An unpublished opinion of the North Carolina Court of Appeals does not constitute controlling legal authority. Citation is disfavored, but may be permitted in accordance with the provisions of Rule 30(e)(3) of the North Carolina Rules of Appellate Procedure.

NO. COA05-1278

NORTH CAROLINA COURT OF APPEALS

Filed: 6 June 2006

IN THE MATTER OF:

    S.C.B.

                            Mecklenburg County
                            No. 05 J 293

    Appeal by juvenile from an order entered 6 June 2005 by Judge Hugh B. Lewis in Mecklenburg County District Court. Heard in the Court of Appeals 19 April 2006.

    Attorney General Roy A. Cooper, III, by Assistant Attorney General Dorothy Powers, for the State.

    Don Willey, for juvenile-appellant.

    JACKSON, Judge.

    On 4 January 2005, S.C.B. (“juvenile”) was a passenger in a vehicle which allegedly had sideswiped another vehicle and attempted to leave the scene. Officer D. A. Wright (“Wright”), who stopped the vehicle, testified that the four occupants in the vehicle were uncooperative and smelled of marijuana. He stated that upon pulling the vehicle over and interviewing the driver, he observed a lot of movement in the vehicle, and saw one of the passengers grab something and put it down in the back seat. Wright saw that a purse which originally had been in the front of the vehicle, in between the driver's and passenger's seats, was now gone. He also saw that the jacket juvenile had been wearing at thetime of the stop was now laying in the middle of the back seat beside where juvenile was sitting.
◆ ◆ ◆ ◆ ◆
▶ _TASKS AND EXERCISES_:
[A] Transcribe the court opinion from "IN THE MATTER" up to and including "19 April 2006.".
[B] Answer these questions from the court opinion:
(i) Which judge entered the order being appealed?
(ii) On what date was the case heard in the Court of Appeals?
(iii) How many occupants were in the vehicle that Wright stopped?
[C] Carry the court opinion forward from its final sentence.
The records have nothing to do with the court opinion.
◆ ◆ ◆ ◆ ◆
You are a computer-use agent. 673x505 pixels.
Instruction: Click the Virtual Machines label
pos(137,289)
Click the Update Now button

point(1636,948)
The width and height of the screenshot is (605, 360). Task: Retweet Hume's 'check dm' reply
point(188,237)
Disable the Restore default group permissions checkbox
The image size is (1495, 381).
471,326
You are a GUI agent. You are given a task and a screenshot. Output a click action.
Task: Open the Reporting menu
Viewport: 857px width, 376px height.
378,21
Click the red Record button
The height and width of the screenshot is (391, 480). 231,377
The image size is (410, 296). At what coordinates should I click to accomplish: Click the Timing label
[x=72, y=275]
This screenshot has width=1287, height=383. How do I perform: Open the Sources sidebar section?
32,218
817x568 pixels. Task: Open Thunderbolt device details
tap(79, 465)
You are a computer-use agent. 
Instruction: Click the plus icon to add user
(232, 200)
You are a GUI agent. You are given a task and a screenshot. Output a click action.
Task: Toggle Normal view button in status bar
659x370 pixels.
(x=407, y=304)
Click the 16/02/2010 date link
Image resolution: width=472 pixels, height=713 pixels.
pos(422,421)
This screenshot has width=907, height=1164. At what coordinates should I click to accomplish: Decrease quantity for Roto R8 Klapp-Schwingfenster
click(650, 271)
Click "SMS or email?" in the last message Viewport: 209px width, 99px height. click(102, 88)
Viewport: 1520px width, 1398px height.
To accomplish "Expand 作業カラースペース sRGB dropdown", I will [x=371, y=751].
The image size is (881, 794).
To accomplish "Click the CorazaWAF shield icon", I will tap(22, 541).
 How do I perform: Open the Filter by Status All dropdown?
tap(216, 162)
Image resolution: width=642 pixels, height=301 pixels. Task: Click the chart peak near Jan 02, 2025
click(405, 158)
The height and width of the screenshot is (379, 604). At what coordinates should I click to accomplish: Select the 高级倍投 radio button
◆ ◆ ◆ ◆ ◆
▶ _TASK-BY-TASK OUTPUTS_:
[A]
IN THE MATTER OF:

    S.C.B.

                            Mecklenburg County
                            No. 05 J 293

    Appeal by juvenile from an order entered 6 June 2005 by Judge Hugh B. Lewis in Mecklenburg County District Court. Heard in the Court of Appeals 19 April 2006.

[B]
(i) Judge Hugh B. Lewis
(ii) 19 April 2006
(iii) Four

[C]
    Wright called for backup before searching the vehicle, and Officer Lucas Veith (“Veith”) responded. Veith testified that he obtained the driver's consent to search the vehicle. Two of the passengers then exited the vehicle, leaving juvenile alone in the vehicle's back seat. Before asking juvenile to exit the vehicle, Veith searched the jacket he found laying on the backseat. Upon doing so, he noticed a black purse on the floor of the back seat which was partially covered by juvenile's legs. Veith asked juvenile if the purse was hers, to which she responded “no.” Veith then stated that since the purse was not hers, she would not mind if he searched it. As he reached for the purse, juvenile lunged for the purse and stated that Veith could not search it. When Veith picked up the purse, he stated it felt heavy for its size, and upon searching the purse, he found a loaded silver .22 caliber revolver.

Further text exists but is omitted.